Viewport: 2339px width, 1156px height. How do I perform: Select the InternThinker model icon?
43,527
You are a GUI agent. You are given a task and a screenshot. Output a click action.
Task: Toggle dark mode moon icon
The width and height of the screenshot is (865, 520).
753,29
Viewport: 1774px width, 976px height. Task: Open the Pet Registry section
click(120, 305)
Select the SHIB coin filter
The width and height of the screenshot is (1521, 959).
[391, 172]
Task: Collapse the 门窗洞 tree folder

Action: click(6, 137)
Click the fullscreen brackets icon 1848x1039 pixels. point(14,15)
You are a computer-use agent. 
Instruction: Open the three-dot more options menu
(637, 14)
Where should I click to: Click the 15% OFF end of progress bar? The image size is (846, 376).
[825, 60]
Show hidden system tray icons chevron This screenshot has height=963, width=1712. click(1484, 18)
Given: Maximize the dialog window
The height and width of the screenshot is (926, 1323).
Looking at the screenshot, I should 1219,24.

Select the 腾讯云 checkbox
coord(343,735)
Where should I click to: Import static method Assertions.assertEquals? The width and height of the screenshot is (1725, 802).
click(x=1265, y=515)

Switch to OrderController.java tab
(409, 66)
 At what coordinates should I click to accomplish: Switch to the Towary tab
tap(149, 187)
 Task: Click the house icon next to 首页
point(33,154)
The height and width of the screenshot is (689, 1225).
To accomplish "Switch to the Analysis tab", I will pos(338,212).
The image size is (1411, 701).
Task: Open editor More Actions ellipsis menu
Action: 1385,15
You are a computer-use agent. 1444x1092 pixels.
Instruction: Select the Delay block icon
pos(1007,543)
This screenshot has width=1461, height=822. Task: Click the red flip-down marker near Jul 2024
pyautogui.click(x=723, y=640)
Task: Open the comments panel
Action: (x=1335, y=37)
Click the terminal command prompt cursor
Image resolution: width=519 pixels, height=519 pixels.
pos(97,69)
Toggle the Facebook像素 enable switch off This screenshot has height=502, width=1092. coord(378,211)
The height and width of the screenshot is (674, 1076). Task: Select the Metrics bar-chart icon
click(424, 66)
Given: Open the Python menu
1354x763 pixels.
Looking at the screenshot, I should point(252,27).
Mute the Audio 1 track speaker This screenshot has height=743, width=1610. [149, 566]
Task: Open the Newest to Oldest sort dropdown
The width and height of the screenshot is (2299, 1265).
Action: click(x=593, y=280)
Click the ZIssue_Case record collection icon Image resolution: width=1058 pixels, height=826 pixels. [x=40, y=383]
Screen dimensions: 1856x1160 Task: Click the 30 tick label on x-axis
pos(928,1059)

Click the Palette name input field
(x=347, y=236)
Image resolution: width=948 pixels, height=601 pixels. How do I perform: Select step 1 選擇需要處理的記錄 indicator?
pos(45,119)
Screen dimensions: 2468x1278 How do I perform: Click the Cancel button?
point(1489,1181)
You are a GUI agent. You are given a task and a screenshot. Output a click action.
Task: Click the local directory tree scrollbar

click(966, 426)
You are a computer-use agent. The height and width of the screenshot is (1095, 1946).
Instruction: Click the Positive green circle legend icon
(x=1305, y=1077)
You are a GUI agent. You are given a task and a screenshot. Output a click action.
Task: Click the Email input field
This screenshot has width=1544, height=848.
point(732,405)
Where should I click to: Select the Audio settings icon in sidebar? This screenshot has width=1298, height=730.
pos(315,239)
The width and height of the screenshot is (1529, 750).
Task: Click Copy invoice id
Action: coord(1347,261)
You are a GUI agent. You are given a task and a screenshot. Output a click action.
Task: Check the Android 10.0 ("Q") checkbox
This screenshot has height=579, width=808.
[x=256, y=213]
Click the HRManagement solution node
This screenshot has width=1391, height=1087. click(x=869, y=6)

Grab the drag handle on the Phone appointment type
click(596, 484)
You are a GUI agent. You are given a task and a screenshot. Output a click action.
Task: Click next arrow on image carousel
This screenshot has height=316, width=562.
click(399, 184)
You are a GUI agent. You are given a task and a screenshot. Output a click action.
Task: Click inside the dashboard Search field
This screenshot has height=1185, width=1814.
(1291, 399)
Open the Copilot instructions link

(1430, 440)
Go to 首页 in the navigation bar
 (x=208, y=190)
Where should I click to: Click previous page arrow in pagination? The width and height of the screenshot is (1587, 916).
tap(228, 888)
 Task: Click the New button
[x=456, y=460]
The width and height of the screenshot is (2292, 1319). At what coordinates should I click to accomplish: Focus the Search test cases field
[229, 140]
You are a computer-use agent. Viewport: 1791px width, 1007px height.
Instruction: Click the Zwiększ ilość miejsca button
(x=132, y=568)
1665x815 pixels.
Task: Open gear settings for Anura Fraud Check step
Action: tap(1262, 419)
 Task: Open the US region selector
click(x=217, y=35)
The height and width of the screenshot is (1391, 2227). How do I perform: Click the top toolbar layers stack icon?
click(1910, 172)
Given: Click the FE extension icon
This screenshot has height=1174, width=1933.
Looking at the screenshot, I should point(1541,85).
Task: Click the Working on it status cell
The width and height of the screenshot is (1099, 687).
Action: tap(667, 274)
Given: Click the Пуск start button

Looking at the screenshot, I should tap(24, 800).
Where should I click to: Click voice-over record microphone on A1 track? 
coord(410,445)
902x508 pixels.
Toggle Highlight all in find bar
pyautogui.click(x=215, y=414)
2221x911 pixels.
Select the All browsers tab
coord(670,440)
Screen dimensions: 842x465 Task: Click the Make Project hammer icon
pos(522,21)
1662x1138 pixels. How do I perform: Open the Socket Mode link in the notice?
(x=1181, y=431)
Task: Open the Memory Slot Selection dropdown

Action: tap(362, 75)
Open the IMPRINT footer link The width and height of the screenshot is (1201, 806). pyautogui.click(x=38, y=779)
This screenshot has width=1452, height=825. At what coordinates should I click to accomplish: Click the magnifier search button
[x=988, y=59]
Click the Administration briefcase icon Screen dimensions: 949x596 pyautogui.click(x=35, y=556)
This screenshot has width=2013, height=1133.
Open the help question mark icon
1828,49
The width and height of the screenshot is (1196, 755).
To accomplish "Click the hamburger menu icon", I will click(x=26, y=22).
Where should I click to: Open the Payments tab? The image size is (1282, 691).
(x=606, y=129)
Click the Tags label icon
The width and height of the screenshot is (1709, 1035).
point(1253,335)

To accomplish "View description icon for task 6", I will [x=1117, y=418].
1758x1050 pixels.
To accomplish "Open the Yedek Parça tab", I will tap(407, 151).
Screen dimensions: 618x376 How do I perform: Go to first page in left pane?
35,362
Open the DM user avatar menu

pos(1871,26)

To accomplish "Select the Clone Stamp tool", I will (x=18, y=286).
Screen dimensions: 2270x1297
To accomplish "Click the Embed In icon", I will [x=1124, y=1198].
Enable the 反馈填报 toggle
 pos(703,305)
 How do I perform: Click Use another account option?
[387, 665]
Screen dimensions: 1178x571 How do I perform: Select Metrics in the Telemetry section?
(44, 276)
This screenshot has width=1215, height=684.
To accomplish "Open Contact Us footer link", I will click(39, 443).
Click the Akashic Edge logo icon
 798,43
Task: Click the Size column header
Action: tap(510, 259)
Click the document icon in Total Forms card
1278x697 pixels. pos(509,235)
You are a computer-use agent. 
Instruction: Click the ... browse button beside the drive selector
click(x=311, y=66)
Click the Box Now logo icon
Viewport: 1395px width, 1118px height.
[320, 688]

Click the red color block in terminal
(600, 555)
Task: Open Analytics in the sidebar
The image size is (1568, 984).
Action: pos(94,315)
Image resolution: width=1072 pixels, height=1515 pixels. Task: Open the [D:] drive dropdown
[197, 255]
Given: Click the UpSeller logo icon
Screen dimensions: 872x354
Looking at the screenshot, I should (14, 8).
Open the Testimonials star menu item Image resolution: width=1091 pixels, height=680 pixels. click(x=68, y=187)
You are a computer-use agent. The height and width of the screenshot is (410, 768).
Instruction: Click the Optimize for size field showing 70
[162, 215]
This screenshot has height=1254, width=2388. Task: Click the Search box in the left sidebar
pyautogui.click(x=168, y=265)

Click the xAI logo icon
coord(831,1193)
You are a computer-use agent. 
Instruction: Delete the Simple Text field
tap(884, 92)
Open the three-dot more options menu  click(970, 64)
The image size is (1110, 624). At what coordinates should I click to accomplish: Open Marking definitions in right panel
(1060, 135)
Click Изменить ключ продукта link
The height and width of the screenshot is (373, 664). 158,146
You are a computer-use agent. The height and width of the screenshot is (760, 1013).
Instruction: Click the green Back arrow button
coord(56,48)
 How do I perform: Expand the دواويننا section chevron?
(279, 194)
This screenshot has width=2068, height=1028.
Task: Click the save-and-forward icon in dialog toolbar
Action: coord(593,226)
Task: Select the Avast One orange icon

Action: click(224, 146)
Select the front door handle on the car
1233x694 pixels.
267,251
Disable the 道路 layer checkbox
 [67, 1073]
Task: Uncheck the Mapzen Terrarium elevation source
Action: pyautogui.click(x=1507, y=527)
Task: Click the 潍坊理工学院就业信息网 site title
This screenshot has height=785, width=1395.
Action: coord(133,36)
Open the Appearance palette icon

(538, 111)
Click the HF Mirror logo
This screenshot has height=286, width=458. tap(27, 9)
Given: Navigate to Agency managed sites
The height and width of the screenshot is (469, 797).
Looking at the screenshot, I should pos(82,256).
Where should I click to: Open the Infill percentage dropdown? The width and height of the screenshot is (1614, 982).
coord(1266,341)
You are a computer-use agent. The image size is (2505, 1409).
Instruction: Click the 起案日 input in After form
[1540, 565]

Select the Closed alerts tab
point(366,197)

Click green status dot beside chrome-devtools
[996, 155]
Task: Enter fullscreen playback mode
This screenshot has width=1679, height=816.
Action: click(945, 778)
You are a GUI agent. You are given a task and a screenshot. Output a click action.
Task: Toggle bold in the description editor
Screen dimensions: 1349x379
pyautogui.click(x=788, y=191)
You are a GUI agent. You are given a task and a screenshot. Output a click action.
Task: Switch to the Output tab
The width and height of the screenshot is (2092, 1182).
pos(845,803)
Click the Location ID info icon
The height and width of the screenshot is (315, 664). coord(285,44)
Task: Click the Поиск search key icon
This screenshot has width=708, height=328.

----

- [Your assignment] I need every line of the material that includes "fullscreen", so please copy them out.

- [Written answer]
Click the fullscreen brackets icon 1848x1039 pixels. point(14,15)
Task: Enter fullscreen playback mode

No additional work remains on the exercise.